The Gas Station at Midnight

🕐10 min read

The Gas Station at Midnight — Pinterest Pin




Pump 4, Every Night

The Sinclair station on Route 191 is open 24 hours. It is the last gas for thirty-one miles if you are headed north toward the pass, which means it gets a steady stream of travelers during the day and a trickle of long-haul truckers at night. Between about 11 PM and 5 AM, I might see eight customers total. Some nights fewer. Some nights it is just me and the humming of the cooler compressors and the moths batting against the canopy lights.

I work the midnight shift because it pays a dollar-fifty more per hour than the day shift and because I am the kind of person who prefers small amounts of interaction spread thin over silence. I do not mind being alone in a glass box on the side of a highway at 2 AM. It suits me. I read. I do crossword puzzles. I watch the headlights approach and pass and approach and pass, and most of them do not stop.

The one who stops arrives at 12:07 AM. Not approximately. Not “around midnight.” 12:07. I have checked enough times that I no longer need to check. She pulls in from the northbound lane, swings under the canopy, and parks at Pump 4. Every time.

The Customer

She drives a silver Honda Civic, maybe 2015 or 2016. It is clean — not detailed-clean but regular-wash clean, the way a car looks when someone cares about it without being obsessive. The license plate is in-state.
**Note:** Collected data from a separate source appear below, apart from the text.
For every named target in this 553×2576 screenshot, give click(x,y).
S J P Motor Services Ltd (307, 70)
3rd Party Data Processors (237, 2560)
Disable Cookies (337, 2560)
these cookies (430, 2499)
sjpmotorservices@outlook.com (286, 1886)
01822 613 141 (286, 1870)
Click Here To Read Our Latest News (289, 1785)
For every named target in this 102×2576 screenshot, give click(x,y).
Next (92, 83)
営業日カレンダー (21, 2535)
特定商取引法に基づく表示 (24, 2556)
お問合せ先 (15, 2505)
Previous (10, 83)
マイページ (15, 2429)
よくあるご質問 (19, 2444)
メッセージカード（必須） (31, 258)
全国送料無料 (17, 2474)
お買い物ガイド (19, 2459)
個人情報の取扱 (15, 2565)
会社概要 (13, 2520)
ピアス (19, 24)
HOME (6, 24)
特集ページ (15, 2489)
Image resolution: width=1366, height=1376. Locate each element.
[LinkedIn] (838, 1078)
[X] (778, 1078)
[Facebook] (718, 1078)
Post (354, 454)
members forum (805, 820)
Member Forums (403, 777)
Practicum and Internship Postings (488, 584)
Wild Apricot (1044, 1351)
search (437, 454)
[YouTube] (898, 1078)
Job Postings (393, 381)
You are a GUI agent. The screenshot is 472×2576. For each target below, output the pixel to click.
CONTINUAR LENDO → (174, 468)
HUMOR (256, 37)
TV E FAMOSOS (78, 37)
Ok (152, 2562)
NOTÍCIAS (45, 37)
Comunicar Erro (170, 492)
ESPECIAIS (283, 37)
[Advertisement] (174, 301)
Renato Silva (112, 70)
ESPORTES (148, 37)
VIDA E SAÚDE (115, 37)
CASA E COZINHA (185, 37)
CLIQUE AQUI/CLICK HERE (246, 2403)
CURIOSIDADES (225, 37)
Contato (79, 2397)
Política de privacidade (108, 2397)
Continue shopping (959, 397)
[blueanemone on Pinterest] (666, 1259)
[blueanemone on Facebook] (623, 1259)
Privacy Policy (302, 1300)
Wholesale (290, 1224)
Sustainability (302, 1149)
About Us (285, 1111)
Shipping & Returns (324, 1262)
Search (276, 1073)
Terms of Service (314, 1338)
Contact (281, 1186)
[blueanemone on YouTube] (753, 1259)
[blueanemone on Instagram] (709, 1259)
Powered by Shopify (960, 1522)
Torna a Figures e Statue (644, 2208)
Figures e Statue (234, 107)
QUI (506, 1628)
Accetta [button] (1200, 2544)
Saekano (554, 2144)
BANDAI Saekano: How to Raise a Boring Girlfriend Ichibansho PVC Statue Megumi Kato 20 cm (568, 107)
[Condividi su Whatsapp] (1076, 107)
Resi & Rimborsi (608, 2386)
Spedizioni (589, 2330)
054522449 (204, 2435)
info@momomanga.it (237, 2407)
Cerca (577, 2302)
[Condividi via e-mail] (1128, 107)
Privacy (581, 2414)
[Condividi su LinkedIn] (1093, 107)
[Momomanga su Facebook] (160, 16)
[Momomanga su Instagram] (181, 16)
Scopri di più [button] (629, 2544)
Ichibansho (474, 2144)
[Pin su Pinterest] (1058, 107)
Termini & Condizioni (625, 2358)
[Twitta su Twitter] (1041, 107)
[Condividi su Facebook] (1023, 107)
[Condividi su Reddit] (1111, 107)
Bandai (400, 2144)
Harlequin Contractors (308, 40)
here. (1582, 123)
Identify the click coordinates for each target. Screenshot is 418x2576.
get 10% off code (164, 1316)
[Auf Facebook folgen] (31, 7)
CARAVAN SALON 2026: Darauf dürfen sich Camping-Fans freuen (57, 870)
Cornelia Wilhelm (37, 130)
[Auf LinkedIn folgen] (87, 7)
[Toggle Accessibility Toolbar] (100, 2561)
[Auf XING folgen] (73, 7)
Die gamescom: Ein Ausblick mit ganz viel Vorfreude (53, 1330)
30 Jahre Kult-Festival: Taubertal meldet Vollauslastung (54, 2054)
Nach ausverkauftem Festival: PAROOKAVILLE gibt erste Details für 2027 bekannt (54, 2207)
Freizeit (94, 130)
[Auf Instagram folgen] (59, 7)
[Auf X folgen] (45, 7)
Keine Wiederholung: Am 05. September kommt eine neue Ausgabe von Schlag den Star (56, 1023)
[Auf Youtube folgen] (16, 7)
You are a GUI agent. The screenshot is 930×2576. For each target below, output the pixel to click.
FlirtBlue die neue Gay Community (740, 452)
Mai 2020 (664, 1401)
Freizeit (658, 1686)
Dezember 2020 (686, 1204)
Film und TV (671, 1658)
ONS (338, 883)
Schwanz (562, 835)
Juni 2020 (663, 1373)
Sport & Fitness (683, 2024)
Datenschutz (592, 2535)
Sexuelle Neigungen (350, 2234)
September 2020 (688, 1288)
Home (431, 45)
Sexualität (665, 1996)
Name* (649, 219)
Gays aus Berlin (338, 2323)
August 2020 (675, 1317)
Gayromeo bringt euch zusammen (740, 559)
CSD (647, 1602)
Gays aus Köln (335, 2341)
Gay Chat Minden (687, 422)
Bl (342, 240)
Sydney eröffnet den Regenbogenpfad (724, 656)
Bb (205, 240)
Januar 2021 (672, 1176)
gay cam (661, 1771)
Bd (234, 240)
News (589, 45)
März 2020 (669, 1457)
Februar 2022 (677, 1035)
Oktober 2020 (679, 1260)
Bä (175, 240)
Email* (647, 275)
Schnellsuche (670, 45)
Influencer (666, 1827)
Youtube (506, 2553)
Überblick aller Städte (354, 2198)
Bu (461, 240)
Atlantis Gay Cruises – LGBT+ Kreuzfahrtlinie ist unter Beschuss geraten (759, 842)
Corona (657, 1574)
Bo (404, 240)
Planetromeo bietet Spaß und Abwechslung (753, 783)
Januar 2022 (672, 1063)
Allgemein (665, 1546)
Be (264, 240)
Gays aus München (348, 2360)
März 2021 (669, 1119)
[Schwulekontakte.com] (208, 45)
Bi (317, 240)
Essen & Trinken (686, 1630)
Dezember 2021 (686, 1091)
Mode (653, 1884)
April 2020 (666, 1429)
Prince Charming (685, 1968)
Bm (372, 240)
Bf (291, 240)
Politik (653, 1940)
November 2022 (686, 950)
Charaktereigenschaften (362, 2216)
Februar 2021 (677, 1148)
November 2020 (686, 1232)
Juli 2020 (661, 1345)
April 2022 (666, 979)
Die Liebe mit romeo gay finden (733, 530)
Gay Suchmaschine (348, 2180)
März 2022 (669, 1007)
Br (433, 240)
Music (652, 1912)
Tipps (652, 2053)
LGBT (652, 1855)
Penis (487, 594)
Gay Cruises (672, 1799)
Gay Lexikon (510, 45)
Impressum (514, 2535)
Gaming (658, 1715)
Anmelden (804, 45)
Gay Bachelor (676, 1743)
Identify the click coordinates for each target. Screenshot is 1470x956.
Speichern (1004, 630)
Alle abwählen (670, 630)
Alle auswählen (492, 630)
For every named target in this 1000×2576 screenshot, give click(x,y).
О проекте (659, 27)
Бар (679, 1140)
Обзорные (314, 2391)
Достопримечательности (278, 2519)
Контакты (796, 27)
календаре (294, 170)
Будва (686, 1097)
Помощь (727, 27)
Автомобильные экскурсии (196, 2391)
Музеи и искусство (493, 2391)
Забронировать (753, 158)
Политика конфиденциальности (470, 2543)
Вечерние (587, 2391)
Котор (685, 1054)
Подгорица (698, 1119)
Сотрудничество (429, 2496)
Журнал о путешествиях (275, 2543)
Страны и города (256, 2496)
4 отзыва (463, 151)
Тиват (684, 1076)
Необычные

I have never been able to read the full number because the plate light is out, and the only illumination is the canopy fluorescents, which do not reach the rear bumper at the angle she parks.

She is in her late twenties, maybe early thirties. Dark hair, usually down. She wears a flannel shirt — not the same one every time, but always flannel, the heavy kind you wear in mountain towns where the temperature drops thirty degrees between afternoon and midnight. She looks tired but not exhausted. Alert but not anxious. She looks like someone in the middle of a long drive who is stopping because stopping is what you do, not because she needs to.

She pumps gas. She always uses Pump 4, even if other pumps are open and closer to the door. She pumps for about two minutes — enough for six or seven gallons — and then she hangs up the nozzle, screws the cap on, and comes inside.

Inside, she goes to the coffee station. She pours a medium coffee — regular, not decaf, not flavored. She adds two creamers and one sugar. She stirs it with one of the red stir sticks, not the wooden ones. She takes a lid — the flat kind, not the dome — and presses it on. Then she walks to the counter.

“This and the gas on 4,” she says.

“$34.12,” I say. Or whatever the total is. It varies by a dollar or two depending on gas prices, but she always pumps approximately the same amount.

She pays with a twenty and a ten and whatever coins are needed. Cash, always. The bills are crisp but not new — the kind of bills you get from an ATM, folded once, kept in a wallet. She counts out the coins precisely, sets them on the counter, and waits for me to confirm. I bag nothing because there is nothing to bag — just the coffee in her hand.

“Drive safe,” I say.

“I will,” she says. She smiles when she says it. A small smile, more reflex than feeling, the automatic response to a routine kindness.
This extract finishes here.